§ Requirement A:
Update the privacy appeal decision by rewriting it from "Upon review of" up to and including "[Orders M-444, MO-1323].", with "Police" changed to "police service".
§ Requirement B:
In the privacy appeal decision, which orders are cited for this office's power to review how the Police exercised their discretion?

§ Quoted passage:
"""
I have considered the application of the exceptions contained in section 14(4) of the Act and find that the personal information at issue does not fall within the ambit of this provision.  In addition, the “public interest override” at section 16 of the Act was not raised, and I find that it has no application in the circumstances of this appeal.

 

In conclusion, as a result of the application of the presumption in section 14(3)(b), I find that the disclosure of the personal information at issue would result in an unjustified invasion of the personal privacy of individuals other than the appellant.  Accordingly, subject to my treatment of the absurd result principle set out below, the information at issue in the records is exempt under section 38(b) of the Act.

 

The section 38(b) exemption is discretionary and permits the Police to disclose information, despite the fact that it could be withheld.  On appeal, this office may review the Police’s decision in order to determine whether it exercised its discretion and, if so, to determine whether it erred in doing so (Orders PO-2129-F and MO-1629).

 

Upon review of all of the circumstances surrounding this appeal and the representations of the Police on the manner in which they exercised their discretion, and subject to the absurd result discussion below, I am satisfied that the Police have not erred in the exercise of their discretion to decline to disclose the exempt information under section 38(b).

 

Absurd result principle

 

As stated above, the appellant takes the position that the absurd result principle should apply to the alleged suspect’s first name since the appellant provided this information to the Police.

 

Where a requester originally supplied the information or is otherwise aware of it, the information may be found not exempt under section 38(b), because to find otherwise would be absurd and inconsistent with the purpose of the exemption [Orders M-444, MO-1323].
"""
§ Material supplied:
"""
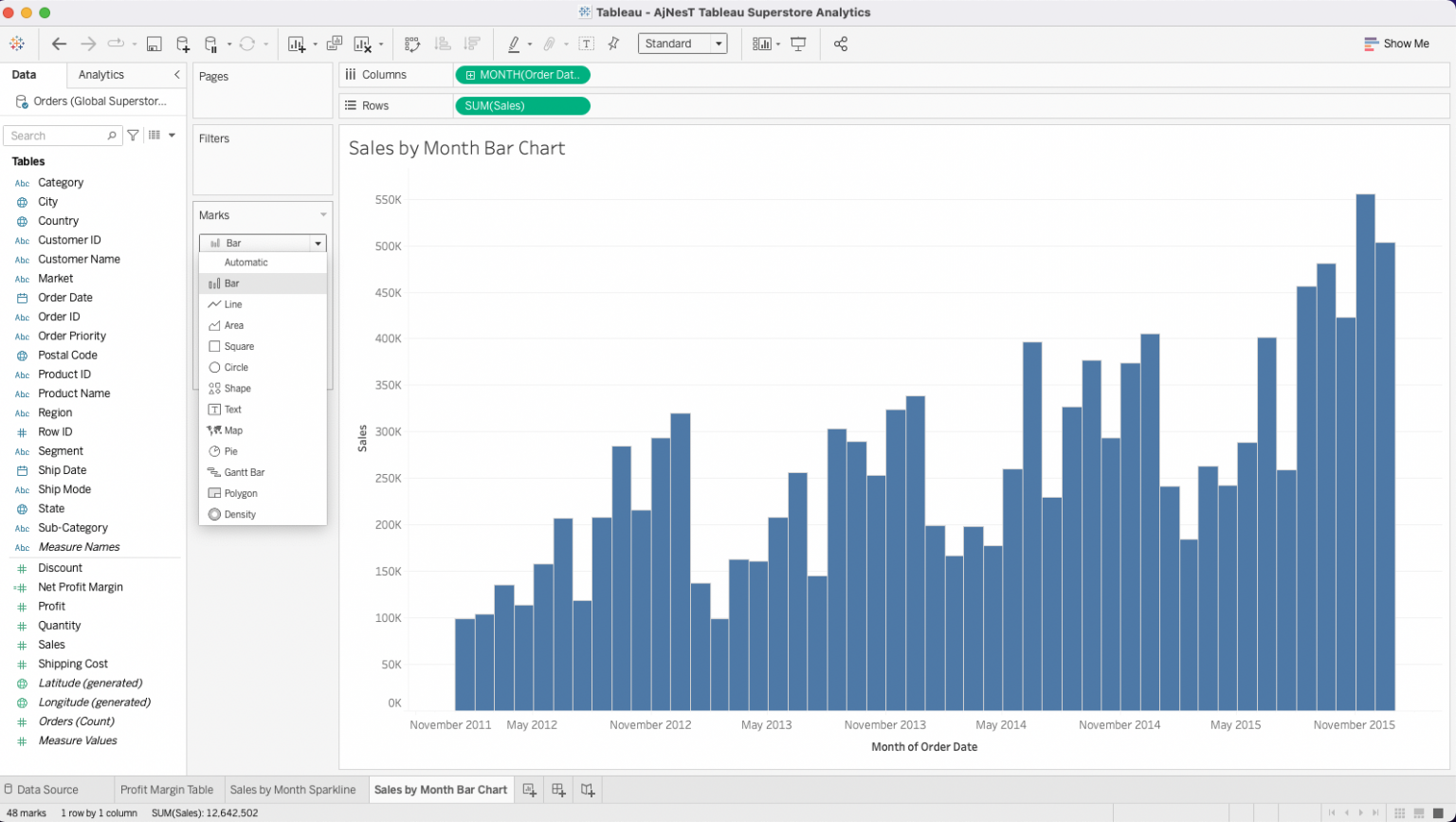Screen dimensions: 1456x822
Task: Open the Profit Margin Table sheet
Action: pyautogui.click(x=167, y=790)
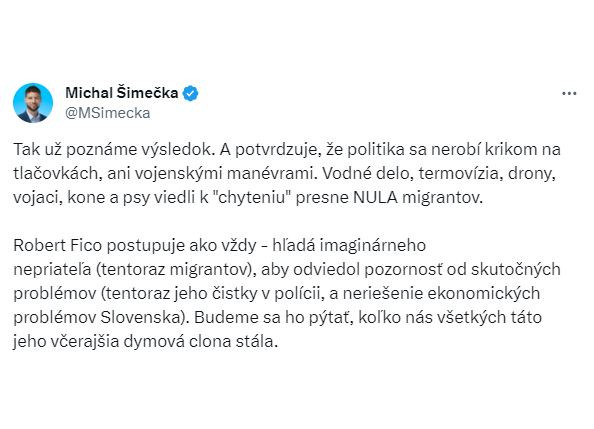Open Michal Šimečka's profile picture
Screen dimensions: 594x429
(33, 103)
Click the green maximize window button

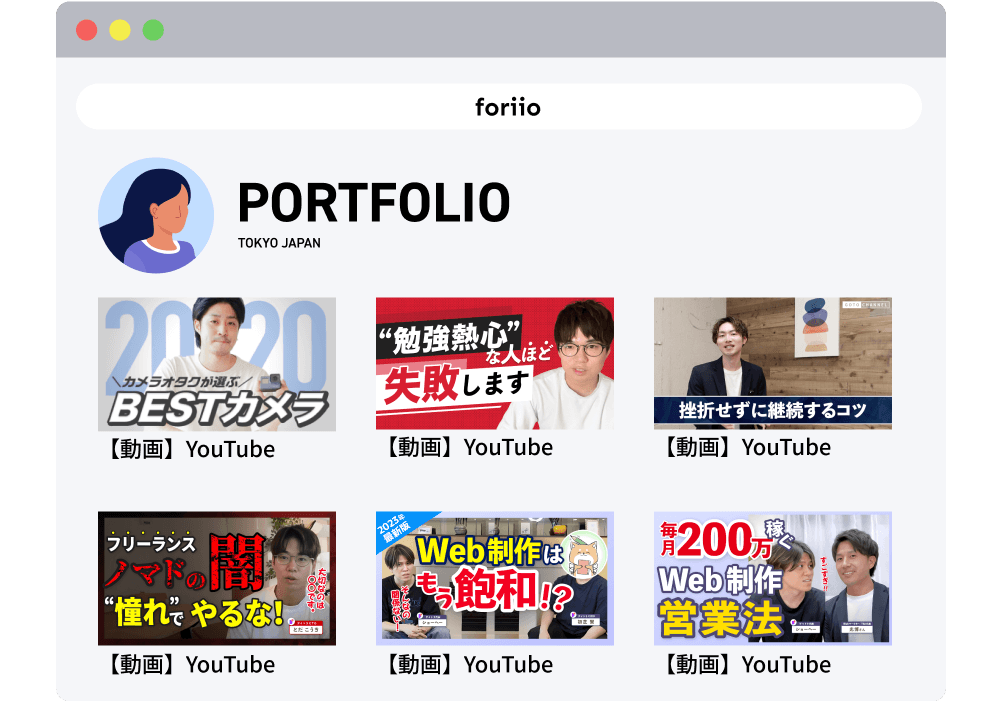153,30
"""
§ Worked solution A:
Upon review of all of the circumstances surrounding this appeal and the representations of the police service on the manner in which they exercised their discretion, and subject to the absurd result discussion below, I am satisfied that the police service have not erred in the exercise of their discretion to decline to disclose the exempt information under section 38(b).

 

Absurd result principle

 

As stated above, the appellant takes the position that the absurd result principle should apply to the alleged suspect’s first name since the appellant provided this information to the police service.

 

Where a requester originally supplied the information or is otherwise aware of it, the information may be found not exempt under section 38(b), because to find otherwise would be absurd and inconsistent with the purpose of the exemption [Orders M-444, MO-1323].

§ Worked solution B:
Orders PO-2129-F and MO-1629.